[[ Working data, beginning ]]
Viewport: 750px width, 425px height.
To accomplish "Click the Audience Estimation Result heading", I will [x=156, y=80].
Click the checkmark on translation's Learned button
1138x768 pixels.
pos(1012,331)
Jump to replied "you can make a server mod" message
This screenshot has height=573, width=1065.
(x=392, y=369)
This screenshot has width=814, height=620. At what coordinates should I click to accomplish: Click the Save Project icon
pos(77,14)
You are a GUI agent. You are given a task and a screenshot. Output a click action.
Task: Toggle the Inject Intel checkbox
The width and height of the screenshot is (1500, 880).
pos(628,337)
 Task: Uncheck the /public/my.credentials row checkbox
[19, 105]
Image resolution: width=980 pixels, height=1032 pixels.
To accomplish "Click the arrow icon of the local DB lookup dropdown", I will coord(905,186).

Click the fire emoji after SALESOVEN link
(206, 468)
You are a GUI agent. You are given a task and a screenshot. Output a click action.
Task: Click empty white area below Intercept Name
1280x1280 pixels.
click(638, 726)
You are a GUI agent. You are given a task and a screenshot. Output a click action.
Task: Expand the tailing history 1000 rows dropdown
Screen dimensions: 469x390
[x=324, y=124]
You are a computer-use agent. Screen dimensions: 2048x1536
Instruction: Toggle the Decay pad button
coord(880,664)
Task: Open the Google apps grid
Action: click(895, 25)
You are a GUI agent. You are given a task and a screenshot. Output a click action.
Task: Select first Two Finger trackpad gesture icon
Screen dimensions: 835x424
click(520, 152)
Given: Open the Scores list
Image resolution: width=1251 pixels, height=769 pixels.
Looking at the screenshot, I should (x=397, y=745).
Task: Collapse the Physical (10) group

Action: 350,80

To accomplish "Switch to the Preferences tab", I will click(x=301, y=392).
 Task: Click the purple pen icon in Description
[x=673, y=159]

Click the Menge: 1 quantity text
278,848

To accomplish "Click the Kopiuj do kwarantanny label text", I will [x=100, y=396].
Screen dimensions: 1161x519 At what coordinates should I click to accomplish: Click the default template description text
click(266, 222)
[[ Working data, end ]]
Task: Each line in the listing above that includes "dropdown" is to be copied.

Answer space:
To accomplish "Click the arrow icon of the local DB lookup dropdown", I will coord(905,186).
Task: Expand the tailing history 1000 rows dropdown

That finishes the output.